▸ WHAT IS EXPECTED
Work out how many lines of the data contain "computer" and reply with that number alone.

▸ DATASET CONTENT
###
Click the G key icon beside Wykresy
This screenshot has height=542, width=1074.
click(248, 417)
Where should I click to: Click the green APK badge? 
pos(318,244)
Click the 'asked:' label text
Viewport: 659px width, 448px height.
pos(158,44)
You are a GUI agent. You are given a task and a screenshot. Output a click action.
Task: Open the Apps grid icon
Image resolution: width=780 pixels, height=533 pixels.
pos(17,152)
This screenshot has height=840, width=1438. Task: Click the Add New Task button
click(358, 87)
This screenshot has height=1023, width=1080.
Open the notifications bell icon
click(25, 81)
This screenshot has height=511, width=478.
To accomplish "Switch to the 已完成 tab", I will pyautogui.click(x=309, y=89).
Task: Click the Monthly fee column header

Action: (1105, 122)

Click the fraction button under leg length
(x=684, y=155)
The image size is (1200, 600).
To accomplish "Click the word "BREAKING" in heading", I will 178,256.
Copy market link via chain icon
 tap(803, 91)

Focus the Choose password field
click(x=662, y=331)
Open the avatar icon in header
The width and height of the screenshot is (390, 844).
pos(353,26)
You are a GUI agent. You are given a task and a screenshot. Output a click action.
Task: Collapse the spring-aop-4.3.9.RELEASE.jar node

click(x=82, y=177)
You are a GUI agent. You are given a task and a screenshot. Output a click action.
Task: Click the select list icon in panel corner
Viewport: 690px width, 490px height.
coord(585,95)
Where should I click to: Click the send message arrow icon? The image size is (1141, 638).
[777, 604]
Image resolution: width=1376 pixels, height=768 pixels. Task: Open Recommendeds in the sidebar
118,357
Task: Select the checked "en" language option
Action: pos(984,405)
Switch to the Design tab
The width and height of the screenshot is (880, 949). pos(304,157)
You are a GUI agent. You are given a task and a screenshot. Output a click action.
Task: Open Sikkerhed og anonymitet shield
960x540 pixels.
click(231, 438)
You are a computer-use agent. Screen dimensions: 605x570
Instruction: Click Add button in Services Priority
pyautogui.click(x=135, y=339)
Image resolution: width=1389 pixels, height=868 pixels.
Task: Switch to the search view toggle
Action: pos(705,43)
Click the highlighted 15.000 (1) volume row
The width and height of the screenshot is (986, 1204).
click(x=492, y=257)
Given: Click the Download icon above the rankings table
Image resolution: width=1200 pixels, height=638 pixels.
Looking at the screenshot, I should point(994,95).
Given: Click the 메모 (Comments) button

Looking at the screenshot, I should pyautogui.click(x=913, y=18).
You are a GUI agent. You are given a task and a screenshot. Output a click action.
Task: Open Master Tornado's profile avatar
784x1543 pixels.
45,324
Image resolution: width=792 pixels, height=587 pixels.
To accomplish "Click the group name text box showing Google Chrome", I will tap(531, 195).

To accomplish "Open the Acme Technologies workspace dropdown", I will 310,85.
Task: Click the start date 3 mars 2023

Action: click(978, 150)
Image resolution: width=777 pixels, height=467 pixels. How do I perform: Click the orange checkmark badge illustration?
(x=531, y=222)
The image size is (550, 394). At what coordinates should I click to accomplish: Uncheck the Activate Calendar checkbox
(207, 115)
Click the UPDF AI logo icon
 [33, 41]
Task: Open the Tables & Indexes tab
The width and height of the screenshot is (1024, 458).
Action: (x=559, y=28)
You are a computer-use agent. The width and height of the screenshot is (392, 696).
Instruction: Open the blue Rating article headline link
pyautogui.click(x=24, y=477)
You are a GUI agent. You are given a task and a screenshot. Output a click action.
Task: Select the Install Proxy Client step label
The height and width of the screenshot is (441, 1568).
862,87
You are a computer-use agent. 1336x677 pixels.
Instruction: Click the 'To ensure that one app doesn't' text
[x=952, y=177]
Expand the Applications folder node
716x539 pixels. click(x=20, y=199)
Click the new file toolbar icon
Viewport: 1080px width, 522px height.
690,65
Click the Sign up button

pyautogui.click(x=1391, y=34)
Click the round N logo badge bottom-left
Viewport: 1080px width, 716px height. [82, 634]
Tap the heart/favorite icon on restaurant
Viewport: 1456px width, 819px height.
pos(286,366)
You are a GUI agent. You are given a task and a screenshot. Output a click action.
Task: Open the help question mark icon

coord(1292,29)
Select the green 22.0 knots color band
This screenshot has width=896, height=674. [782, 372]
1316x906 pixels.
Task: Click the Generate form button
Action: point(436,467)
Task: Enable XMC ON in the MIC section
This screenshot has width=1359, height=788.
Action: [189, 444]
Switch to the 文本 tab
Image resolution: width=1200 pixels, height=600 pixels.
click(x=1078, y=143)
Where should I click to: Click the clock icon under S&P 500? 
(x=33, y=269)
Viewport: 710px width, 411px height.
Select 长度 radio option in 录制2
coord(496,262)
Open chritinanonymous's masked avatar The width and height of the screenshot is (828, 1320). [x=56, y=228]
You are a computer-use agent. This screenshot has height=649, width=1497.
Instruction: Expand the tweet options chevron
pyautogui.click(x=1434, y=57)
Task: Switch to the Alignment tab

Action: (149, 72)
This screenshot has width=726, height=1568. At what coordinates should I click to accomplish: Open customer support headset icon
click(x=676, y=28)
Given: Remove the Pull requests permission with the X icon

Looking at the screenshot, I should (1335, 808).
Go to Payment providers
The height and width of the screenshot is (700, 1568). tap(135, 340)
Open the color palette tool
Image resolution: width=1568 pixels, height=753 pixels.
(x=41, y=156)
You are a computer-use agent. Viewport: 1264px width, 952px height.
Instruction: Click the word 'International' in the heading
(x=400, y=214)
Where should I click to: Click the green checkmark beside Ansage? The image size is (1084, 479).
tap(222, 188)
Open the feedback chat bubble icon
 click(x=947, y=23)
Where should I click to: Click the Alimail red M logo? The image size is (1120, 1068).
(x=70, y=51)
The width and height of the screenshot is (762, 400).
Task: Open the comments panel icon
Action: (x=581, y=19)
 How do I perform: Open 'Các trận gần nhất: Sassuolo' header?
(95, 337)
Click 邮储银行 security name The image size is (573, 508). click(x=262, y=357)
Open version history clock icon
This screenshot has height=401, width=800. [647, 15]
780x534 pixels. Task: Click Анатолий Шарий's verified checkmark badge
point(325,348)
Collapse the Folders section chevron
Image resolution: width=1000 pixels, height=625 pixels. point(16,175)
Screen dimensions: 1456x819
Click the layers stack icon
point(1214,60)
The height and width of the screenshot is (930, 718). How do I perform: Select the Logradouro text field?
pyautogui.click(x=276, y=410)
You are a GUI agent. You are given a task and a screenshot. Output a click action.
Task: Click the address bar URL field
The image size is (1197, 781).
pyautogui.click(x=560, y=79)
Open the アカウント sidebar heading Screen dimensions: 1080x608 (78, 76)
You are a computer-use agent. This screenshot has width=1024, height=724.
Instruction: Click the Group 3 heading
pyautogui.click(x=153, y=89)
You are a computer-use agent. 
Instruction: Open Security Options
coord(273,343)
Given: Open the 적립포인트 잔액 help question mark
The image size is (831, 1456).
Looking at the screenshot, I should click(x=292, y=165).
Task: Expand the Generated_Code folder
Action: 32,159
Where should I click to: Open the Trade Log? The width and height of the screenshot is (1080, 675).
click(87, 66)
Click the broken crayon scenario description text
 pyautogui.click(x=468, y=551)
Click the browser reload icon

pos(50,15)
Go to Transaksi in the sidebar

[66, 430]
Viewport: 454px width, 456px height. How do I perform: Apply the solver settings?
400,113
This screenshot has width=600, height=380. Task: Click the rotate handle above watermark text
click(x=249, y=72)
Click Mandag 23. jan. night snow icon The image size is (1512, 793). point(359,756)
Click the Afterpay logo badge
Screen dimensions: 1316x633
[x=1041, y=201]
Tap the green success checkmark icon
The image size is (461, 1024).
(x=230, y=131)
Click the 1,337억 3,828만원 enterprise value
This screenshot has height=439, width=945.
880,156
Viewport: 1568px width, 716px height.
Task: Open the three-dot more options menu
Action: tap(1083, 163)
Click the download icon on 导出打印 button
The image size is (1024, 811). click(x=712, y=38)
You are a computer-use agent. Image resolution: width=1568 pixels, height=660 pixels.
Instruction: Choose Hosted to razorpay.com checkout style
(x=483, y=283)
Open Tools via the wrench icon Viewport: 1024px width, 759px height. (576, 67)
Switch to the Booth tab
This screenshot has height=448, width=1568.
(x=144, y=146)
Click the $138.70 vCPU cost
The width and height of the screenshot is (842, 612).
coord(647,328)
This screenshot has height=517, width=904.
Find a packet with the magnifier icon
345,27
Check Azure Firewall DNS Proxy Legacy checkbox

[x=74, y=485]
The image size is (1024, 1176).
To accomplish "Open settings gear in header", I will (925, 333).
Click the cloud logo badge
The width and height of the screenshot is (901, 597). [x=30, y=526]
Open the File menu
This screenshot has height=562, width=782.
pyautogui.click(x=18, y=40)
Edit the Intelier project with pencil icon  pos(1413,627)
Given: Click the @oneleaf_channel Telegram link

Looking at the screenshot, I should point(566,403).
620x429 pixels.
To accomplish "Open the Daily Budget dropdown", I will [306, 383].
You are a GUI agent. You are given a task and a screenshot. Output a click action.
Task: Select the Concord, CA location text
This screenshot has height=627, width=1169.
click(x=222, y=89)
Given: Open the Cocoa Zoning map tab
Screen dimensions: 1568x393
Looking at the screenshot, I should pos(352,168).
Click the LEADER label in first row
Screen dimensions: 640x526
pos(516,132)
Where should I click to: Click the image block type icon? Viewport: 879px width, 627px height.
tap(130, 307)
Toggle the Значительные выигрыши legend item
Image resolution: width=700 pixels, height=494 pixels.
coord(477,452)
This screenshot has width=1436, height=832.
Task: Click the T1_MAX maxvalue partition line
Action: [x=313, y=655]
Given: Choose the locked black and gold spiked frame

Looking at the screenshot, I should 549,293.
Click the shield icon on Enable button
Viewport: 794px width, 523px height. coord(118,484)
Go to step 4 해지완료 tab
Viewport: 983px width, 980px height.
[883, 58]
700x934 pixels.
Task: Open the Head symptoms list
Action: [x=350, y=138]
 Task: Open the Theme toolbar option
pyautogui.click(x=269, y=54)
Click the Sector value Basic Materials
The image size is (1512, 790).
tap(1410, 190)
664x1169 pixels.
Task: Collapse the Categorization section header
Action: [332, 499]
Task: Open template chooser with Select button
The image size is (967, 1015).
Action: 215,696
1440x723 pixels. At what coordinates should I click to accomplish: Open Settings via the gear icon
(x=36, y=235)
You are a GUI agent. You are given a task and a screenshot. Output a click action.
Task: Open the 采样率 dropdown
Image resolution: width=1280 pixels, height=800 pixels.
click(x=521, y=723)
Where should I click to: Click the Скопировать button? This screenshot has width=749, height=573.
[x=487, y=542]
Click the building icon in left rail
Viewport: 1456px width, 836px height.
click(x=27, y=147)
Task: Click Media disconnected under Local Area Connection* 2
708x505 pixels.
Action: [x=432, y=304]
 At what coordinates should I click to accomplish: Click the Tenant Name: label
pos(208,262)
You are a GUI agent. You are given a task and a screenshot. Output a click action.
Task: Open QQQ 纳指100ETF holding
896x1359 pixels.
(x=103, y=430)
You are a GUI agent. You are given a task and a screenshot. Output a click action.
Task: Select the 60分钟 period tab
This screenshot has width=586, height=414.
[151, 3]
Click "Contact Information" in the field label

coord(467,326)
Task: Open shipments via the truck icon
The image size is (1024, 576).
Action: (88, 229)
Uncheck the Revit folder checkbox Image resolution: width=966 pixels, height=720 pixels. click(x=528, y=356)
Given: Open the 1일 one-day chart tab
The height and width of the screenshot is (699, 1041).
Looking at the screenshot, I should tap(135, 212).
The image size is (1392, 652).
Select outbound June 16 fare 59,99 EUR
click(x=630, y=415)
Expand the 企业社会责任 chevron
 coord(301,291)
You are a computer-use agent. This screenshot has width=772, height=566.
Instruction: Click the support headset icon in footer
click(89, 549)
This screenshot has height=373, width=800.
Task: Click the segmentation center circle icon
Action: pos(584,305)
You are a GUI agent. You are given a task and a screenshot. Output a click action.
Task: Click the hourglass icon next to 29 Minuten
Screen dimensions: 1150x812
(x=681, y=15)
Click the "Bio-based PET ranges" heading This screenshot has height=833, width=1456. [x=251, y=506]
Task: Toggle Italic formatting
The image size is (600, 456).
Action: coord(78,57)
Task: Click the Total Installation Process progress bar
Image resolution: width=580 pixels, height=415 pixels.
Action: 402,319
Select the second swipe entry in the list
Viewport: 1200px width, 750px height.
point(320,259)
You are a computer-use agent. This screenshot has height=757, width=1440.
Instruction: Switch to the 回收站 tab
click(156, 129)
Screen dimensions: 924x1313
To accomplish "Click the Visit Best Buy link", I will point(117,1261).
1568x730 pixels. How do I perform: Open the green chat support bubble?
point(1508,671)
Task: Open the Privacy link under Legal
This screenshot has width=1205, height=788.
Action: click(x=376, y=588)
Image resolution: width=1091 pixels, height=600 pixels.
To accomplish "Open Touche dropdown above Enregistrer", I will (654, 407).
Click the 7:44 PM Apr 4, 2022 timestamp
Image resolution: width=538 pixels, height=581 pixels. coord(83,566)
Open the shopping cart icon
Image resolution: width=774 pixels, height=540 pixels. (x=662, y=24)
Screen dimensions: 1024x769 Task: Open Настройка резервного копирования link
###
▸ OUTPUT OF THE TASK
10